Le cadastre napoléonien de Sainte-Sigolène nous donne une désignation Pré de Loye pour une parcelle du village de Fey 1.

Cette appellation attire notre attention : que représente Loye ? Il semble qu’on puisse reconnaître Pra(t) de l’Òia, c’est-à-dire Pré de l’Oie. On ne doit pas s’arrêter à cette explication fragile et il nous faut tenter une autre hypothèse.

Pour point de départ, nous remarquerons que òia est bien le mot du patois sigolénois pour « oie », mais il s’agit d’une forme atypique pour une zone de langue occitane : on s’attendrait à avoir aucha (lat. auca). Bien que òia soit généralisé à l’est du Velay, on ne doit pas en conclure que c’est la forme authentiquement locale ; on ne peut pas écarter la possibilité d’une substitution de aucha occitan par òia, forme qui serait refaite à partir de òii forézien. Une telle substitution ne serait d’ailleurs pas un cas unique : on a connu l’introduction de chiòra, une forme phonétique de chieura forézien, qui a remplacé chabra (« chèvre »). Les foires et marchés ont certainement été le vecteur de diffusion de ces formes foréziennes.

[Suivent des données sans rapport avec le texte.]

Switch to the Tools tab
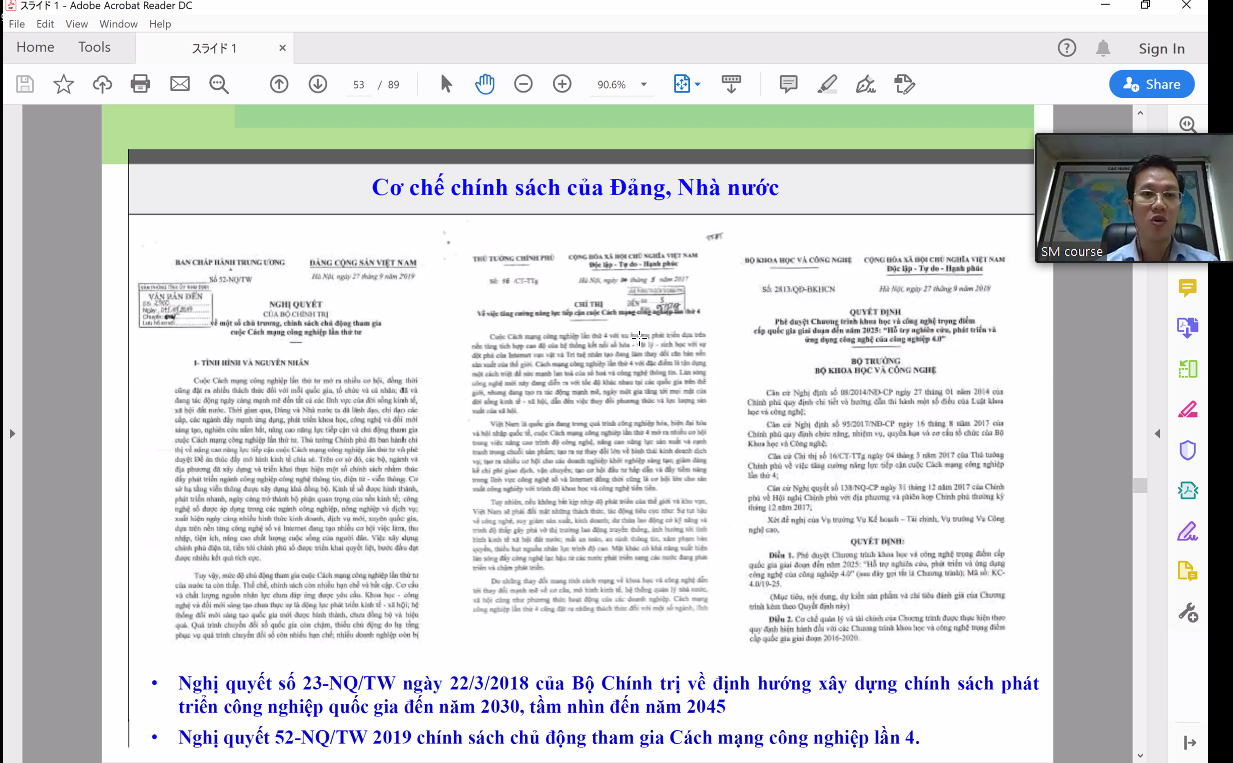 95,47
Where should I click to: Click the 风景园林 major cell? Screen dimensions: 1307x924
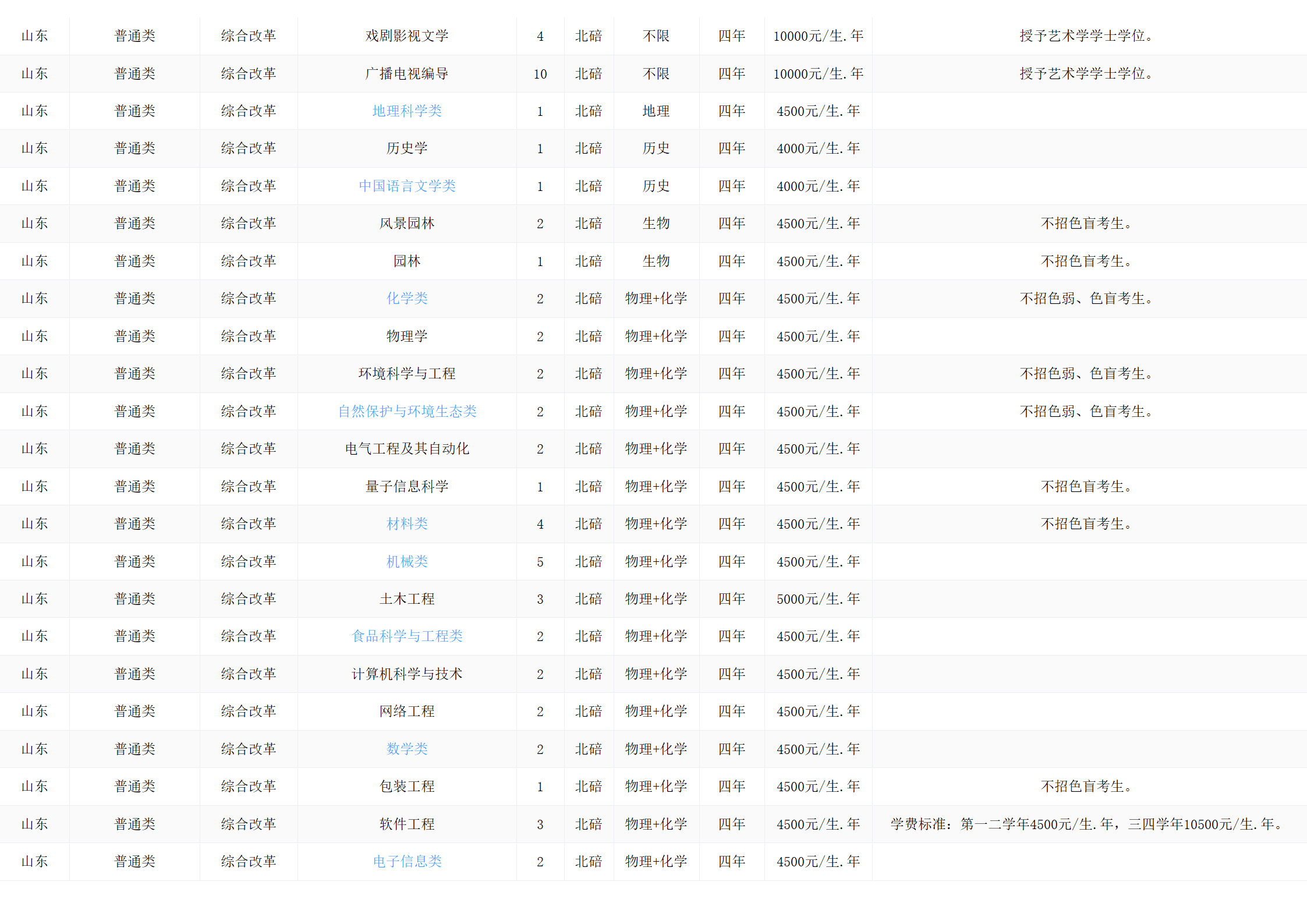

On doit ensuite constater que aucha « oie » est phonétiquement proche de òucha « ouche », la confusion entre les deux est concevable 2. Le cadastre napoléonien de Sainte-Sigolène offre de très nombreuses parcelles nommées l’òucha, parfois écrit Louche, souvent Lauche dans les sections F, L, M. Au moment du cadastre napoléonien, notre parcelle Pré de Loye fait partie d’un bien foncier incluant un corps de ferme, sa localisation par rapport à ce bâtiment est tout à fait caractéristique d’une ouche 3.

On peut donc imaginer un scénario où, au départ, notre parcelle est cultivée comme une ouche. Tout espace agricole étant réaménagé un jour où l’autre, cette parcelle devient un Prat de l’Òucha ; puis, on oublie le sens, on le réinterprète en Prat de l’Aucha. Ce nouveau nom est embarqué dans le mouvement de substitution de aucha par òia, d’òu Prat de l’Òia, finalement adapté en Pré de Loye.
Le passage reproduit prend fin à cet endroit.